Had my 3rd chiropracter apt today, and hoping I'm gonna be able to maintain tomorrow at work. I work a very fast past job, always on my feet and if they weren't short staffed right now...really wouldn't be going back tomorrow. Told them I would do my best, but was not 100%, and was most definately slower than normal. My job is pretty physical, so we'll see how it goes.

Sent off a large stack of Thanksgiving Cards for Shareacard today, waiting on address to send 6 pr. of booties and 4 hats (to be picture...maybe tomorrow) for the 10 preemie project through Homespun Helpers. Worked a bit tonight on the Candy Corn Ghan (haven't touched it in months).

I've not had time to come and visit any of you, to see what you're all up to. Hope all are doing well, and I will try to soon.
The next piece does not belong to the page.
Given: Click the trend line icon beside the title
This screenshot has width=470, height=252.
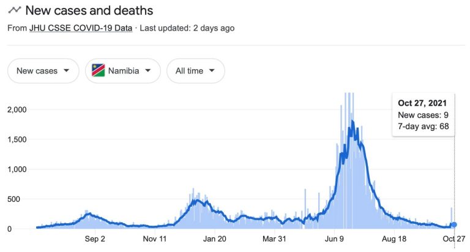Looking at the screenshot, I should tap(15, 10).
Many many thanks for your understanding, your good wishes and vibs and prayers....all much needed and very much appreciated.

Hugs
Sandy

Sunday, October 26, 2008

Sunday Stuff, Prevent Brain Freeze, Knee Replacement







These 3 items are being sent for Prevent Brain Freeze (a school project), through Homespun Helpers. The two tone green scarf is crocheted, the blue scarf is knitted, and the headscarf is knitted. been making items it seems mostly suited to females of late (though the blue scarf was made for a guy), I need to check for some guy colors and yarn types in my stash.
Been at the hospital alot the last 5 days, Mom had a knee replacement. She was to have been released to home or a rehab center a couple of days ago, but her recovery has hit some snags. She's having more pain then anticipated, dealing with low oxygen, and they've done some extra test. I do hope things improve soon. She's getting a bit down, though we did manage to surprise her and pick her up with an unexempted visit from my daughter. She flew in Friday night and was able to visit with her yesterday and flew back to Baltimore first thing this am. A very quick visit, but a worthwhile one. Mom was thrilled and really surprised to see her.
Working on a pair of blue baby booties. Then...might start a new ghan for a friend, though I still have more WIP I wanted to complete before starting something new. I have made good headway and reduced the number of WIP...but, my friend is anxious...so, don't know. Perhaps a bit of this, and a bit of that.